## Description of the task
Set down each entry again exactly as written.
• • • • • • •
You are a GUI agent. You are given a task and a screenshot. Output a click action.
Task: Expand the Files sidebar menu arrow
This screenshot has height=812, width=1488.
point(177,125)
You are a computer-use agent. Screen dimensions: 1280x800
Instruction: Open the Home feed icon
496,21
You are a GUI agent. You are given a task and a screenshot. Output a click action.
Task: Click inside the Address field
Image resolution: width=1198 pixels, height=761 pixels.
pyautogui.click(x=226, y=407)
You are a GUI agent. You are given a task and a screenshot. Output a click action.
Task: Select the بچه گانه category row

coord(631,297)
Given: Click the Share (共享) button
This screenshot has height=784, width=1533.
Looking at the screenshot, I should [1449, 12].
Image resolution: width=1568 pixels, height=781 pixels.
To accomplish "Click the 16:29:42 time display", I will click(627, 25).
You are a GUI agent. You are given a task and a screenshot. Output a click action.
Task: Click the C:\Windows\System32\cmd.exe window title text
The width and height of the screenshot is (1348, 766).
• • • • • • •
## Answer section
You are a GUI agent. You are given a task and a screenshot. Output a click action.
Task: Expand the Files sidebar menu arrow
This screenshot has height=812, width=1488.
point(177,125)
You are a computer-use agent. Screen dimensions: 1280x800
Instruction: Open the Home feed icon
496,21
You are a GUI agent. You are given a task and a screenshot. Output a click action.
Task: Click inside the Address field
Image resolution: width=1198 pixels, height=761 pixels.
pyautogui.click(x=226, y=407)
You are a GUI agent. You are given a task and a screenshot. Output a click action.
Task: Select the بچه گانه category row

coord(631,297)
Given: Click the Share (共享) button
This screenshot has height=784, width=1533.
Looking at the screenshot, I should [1449, 12].
Image resolution: width=1568 pixels, height=781 pixels.
To accomplish "Click the 16:29:42 time display", I will click(627, 25).
You are a GUI agent. You are given a task and a screenshot. Output a click action.
Task: Click the C:\Windows\System32\cmd.exe window title text
The width and height of the screenshot is (1348, 766).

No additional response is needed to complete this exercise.